Query a date range in weeks

zschneider · ‎08-14-2012

I have a table with years worth of data that I want to organize in another table. I'm trying to find a way where I can run a scheduled job that loops through an entire week for the past 51 weeks and runs some data in the query.

Here's what i've tried (that sadly doesn't work):


for (var weekCount = 1; weekCount < 52; weekCount++) {
         variable = retrieveCount(weekCount);
}

function retrieveCount(weekCount){
         var tuc = new GlideRecord('table');
         tuc.addQuery('sys_created_on', '>=', gs.weeksAgoStart(weekCount));
         tuc.addQuery('sys_created_on', '<', gs.weeksAgoEnd(weekCount));
         tuc.query();
         while (tuc.next()){
         //do stuff
}
}

Does anyone have any idea what I could use instead of weeksAgoStart / weeksAgoEnd to cycle through 52 weeks?

Thanks!

James_Neale · ‎08-16-2012

First, I would recommend reconsidering how you code this script as you are currently looking at running 52 separate queries where you could perform 1 query, add an orderBy statement, then perform your loop and determine the week of each record in script - unless of course you are looking at handling absolutely huge record sets where performing seperate queries may be better for server memory purposes.

This is just an example of what I would look at doing; it has not been tested:




// get all the data for the past year (assuming you don't have an obscene number of records)
var gr = new GlideRecord('table');
gr.addQuery('sys_created_on', '<=', gs.yearsAgo(1));
gr.orderBy('sys_created_on');
gr.query();

// loop through each record
while (gr.next()) {
  // get the glide date element object to work with and determine the week
  var date = gr.getElement('sys_created_on');
  var week = date.getWeekOfYearUTC();
 
  // work

}

zschneider · ‎08-17-2012

Each individual query will return about 10,000 table entries, so i'm not sure if that should be limited for memory or not. If I did all 52 in one scan you're looking at a little over half a million individual entries.

I was splitting it up because it's easier for me to parse date ranges, but if you think that would be more efficient I could definitely change it.

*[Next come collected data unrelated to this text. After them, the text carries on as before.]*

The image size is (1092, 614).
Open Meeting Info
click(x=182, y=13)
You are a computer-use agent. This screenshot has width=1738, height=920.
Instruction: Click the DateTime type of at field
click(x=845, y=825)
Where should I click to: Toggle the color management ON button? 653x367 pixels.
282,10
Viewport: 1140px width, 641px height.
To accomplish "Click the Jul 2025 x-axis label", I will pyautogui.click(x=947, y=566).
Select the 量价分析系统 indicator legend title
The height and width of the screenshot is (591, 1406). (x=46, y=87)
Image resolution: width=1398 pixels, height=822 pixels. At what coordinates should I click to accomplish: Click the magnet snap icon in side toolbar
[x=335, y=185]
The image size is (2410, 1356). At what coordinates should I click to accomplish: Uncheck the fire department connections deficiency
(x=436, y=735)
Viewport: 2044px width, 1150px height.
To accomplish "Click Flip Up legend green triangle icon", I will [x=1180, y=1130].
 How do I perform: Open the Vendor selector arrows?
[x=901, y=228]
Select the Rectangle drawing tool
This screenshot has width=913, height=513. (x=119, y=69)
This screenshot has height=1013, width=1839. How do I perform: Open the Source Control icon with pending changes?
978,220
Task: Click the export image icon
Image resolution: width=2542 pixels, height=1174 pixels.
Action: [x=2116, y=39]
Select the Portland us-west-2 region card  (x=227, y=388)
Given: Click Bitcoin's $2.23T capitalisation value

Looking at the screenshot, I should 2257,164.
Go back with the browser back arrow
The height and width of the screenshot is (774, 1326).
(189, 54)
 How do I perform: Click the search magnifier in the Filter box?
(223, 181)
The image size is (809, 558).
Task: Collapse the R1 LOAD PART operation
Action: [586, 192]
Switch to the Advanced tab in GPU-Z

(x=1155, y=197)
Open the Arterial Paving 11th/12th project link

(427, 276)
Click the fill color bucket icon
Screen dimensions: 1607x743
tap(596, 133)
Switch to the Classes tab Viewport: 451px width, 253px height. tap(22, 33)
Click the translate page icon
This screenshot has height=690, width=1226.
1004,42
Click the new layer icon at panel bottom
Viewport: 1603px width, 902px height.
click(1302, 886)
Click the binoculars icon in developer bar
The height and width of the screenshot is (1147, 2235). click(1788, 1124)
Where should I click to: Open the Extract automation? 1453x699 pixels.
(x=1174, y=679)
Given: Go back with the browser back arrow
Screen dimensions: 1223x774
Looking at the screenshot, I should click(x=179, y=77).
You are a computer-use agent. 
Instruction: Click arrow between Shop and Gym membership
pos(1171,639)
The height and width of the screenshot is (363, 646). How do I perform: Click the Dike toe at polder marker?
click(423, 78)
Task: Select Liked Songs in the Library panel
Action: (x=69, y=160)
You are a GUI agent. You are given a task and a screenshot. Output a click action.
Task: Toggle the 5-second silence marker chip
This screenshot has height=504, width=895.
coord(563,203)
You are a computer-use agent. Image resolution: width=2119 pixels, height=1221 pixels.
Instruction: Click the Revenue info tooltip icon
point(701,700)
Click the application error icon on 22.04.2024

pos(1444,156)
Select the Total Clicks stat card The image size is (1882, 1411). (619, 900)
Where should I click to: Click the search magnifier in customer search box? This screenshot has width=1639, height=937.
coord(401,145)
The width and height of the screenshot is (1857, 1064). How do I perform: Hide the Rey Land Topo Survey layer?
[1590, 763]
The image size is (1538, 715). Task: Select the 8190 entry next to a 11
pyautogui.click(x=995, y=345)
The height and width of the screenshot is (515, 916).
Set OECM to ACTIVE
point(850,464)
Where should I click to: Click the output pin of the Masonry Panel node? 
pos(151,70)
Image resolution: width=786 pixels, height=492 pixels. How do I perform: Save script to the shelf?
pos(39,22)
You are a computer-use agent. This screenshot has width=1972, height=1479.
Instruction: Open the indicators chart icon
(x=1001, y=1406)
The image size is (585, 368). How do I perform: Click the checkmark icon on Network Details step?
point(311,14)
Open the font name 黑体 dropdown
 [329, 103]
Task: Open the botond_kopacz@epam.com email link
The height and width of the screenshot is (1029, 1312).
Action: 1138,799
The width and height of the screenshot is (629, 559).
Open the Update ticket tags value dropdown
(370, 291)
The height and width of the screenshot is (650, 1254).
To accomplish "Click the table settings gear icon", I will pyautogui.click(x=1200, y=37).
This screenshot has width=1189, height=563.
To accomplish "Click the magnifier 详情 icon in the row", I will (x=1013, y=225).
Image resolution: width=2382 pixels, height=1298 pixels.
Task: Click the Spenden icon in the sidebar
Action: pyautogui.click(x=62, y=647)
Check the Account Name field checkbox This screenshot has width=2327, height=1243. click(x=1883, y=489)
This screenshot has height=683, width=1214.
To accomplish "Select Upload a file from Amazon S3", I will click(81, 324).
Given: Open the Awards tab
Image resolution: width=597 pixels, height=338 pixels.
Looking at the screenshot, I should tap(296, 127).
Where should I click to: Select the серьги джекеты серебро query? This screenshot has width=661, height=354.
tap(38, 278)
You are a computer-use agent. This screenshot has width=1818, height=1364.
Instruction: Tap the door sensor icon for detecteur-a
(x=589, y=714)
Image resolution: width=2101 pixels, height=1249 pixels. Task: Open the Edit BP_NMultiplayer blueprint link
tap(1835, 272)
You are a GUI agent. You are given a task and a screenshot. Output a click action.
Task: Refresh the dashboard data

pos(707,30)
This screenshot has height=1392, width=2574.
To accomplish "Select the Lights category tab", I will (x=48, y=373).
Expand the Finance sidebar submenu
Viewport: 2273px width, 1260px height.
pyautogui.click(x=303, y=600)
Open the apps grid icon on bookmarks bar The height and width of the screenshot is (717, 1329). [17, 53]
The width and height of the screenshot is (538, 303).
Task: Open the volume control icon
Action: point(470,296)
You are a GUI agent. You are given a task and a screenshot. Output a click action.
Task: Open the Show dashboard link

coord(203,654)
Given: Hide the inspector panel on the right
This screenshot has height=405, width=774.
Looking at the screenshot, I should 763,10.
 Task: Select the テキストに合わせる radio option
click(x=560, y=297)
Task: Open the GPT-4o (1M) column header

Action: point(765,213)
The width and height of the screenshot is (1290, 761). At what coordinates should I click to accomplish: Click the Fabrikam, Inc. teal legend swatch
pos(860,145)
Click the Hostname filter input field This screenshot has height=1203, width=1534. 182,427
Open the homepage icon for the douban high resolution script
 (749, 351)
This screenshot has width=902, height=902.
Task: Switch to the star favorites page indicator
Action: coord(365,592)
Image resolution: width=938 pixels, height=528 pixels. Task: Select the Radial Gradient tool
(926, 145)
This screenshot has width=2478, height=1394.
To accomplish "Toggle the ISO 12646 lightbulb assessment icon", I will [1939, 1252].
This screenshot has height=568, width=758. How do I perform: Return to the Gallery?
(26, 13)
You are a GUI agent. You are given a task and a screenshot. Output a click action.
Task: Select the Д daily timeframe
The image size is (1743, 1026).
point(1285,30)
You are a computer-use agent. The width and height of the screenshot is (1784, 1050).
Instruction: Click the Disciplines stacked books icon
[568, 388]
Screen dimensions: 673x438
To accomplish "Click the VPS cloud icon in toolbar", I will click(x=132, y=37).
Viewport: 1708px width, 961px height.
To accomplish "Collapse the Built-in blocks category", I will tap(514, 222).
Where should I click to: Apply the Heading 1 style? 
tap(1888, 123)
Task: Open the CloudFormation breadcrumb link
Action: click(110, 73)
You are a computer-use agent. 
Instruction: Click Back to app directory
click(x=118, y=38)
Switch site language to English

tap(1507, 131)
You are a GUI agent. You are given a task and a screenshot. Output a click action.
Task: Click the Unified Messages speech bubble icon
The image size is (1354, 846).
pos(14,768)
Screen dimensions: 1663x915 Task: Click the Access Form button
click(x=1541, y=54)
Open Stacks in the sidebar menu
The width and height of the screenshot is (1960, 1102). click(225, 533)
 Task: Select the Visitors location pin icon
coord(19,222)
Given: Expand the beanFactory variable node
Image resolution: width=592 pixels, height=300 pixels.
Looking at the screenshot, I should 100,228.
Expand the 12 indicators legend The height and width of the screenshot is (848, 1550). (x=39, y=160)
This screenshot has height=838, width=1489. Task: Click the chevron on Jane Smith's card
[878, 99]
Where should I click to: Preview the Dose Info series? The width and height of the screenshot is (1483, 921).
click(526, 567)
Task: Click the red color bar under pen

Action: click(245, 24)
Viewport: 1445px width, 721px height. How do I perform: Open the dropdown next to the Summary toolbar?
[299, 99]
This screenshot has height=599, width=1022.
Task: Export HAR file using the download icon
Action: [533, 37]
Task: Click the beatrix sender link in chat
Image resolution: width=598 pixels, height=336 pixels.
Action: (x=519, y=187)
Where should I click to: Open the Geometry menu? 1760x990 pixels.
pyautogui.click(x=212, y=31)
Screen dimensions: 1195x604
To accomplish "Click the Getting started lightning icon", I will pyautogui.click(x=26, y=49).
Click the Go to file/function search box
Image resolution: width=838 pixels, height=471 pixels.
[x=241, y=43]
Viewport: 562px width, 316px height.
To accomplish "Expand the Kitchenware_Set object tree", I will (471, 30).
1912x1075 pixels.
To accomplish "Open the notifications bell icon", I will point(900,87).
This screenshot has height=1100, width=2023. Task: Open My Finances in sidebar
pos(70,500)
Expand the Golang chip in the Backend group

The other problem I have with this script is after I run this I then want to parse by user and remove duplicates, I've tried using multiple scripts to remove duplicates from an array, but the array is so large that it still leaves duplicates (we're talking about 50,000 entries in an array), so I ended up having to query each user individually to get a count of how many entries they have into the table.

In all this one script would probably causes about 30,000 queries to be run on the server.

James_Neale · ‎08-17-2012

This is some query you are trying to perform! It's a shame that there isn't (that I know of at least) a function on the GlideRecord object that allows you to perform an SQL distinction to save some of that processing.

I think 10,000 records at a time, doing what you want to do, is probably a high enough number to justify running separate queries given your context. The only way you'll tell for sure is by writing and running both solutions and checking the transaction history to see which one is more efficient/faster - though you will have to be very careful with memory if you want to handle half a million records at once, it may be better to avoid this.

One issue here is that I'm not sure exactly what you were trying to achieve - is this for some kind of report, a data transformation? Also:
- I'm not sure what you mean by 'parse by user' - I assume you are trying to organise the data based on the user association?
- How do you end up with 50,000 items in an array (certainly a call for efficiency)?
- And, how does all this lead to performing 30,000 queries?

If you are doing this often (or even if you're not), it would be worth ensuring that the fields you are querying on can be, and are, indexed. Speak to SN support to sort this out if necessary.

Hopefully this is of some help.
Cheers

zschneider · ‎08-17-2012

I think the way I'm going about doing this code is really inefficient and kind of dumb, I just haven't been able to successfully find a more efficient means.

We have a custom table that acts very much like the sys_logs table. Every time a user does an insert or update on the task table (or its children tables) a record is created on this table. I personally would have preferred updating one record for the specific span of time we want to record, rather than making a record for every entry, but this was created before I started and we need the previous data.

Anyway what I plan to do is organize this data into another table that counts how many entries there are for each user and records it weekly, that way we can get stats on table use for each sub-task table.

My first idea was to query all records made within that week (the timespan we want to record) and then use java script to parse the number of entries for each user with the itil role (755 users). Sadly because of the sheer number of entries, arrays are acting weird and not accurately running the way they do in much smaller numbers. So now my idea is to run a loop of all itil role users and then query each user individually. 755(number of users) * 51 (retro weeks) = over 30k queries.

I don't want to have to manually run this query 51 times, so my hope was to find a loop that could just query each weeks start/end date and run it automatically.

If you have any idea of a more efficient way to accomplish this task, I'd be all for it. There are slightly over 1,000,000 entries on the table I'm attempting to organize, and it will run weekly after this first batch, so sorting by indvidual users (returns a small enough query to manipulate with javascript) by week (the measure we're organizing by) seems to make the most sense.